Wrapping around (Ch. 7 — Caesar cipher):

# Shift a letter by 3 positions, wrapping Z back to C
shifted = (position + 3) % 26

Key Property

a % b always returns a value between 0 and b - 1 (inclusive) when b is positive. This makes it perfect for wrapping, cycling, and bounding values.


C.5 Basic Logic for Programming

Logical Equivalences You Should Know

Expression Equivalent To Why It Matters
not (a == b) a != b Simpler negation
not (a > b) a <= b Flip the comparison
not (a < b) a >= b Flip the comparison
not (a and b) (not a) or (not b) De Morgan's Law 1
not (a or b) (not a) and (not b) De Morgan's Law 2
a and True a True is the identity for and
a and False False False absorbs and
a or True True True absorbs or
a or False a False is the identity for or
not (not a) a Double negation cancels

Building Truth Tables

When debugging complex conditions, build a truth table.

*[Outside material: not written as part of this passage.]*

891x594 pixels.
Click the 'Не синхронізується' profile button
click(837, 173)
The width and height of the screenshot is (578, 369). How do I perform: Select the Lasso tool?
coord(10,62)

List all combinations of inputs and trace the output:

Example: (A or B) and (not C)

A B C A or B not C Result
F F F F T F
F F T F F F
F T F T T T
F T T T F F
T F F T T T
T F T T F F
T T F T T T
T T T T F F

This is exactly the process you use in Chapter 4 when debugging conditional logic.

Simplifying Conditions

When your if statement has gotten unwieldy, look for these simplification opportunities:

  1. Eliminate redundant checks: python # Before if x > 0 and x > 5: # x > 0 is redundant — if x > 5, then x > 0 # After if x > 5:

  2. Use chained comparisons: python # Before if x >= 0 and x <= 100: # After if 0 <= x <= 100:

  3. Return Boolean values directly: python # Before if score >= 90: return True else: return False # After return score >= 90

  4. Apply De Morgan's laws to simplify negations: python # Before if not (age < 18 or not has_id): # After (apply De Morgan, simplify double negation) if age >= 18 and has_id:


C.6 Summary of Mathematical Notation Used in This Book

Notation Meaning Where Used
n Input size (number of elements) Ch. 17-19
O(f(n)) Upper bound on growth rate Ch. 17-19
n! n factorial (n × (n-1) × ... × 1) Ch. 18
log₂ n Base-2 logarithm of n Ch. 17, 19
n squared Ch. 17, 19
2ⁿ 2 to the power n Ch. 17, 18
a % b a modulo b (remainder) Ch. 3-5
a // b Floor division (integer quotient) Ch. 3
a ** b Exponentiation (a to the power b) Ch. 3

You do not need calculus, linear algebra, or statistics for this course. If you continue to CS2 or an algorithms course, you'll encounter more formal treatments of Big-O (including Big-Omega and Big-Theta), recurrence relations, and proof techniques — but for CS1, the intuitive understanding in this appendix is sufficient.


For a deeper treatment of discrete mathematics for computer science, see Rosen, "Discrete Mathematics and Its Applications" or Lehman, Leighton, and Meyer, "Mathematics for Computer Science" (freely available from MIT OpenCourseWare).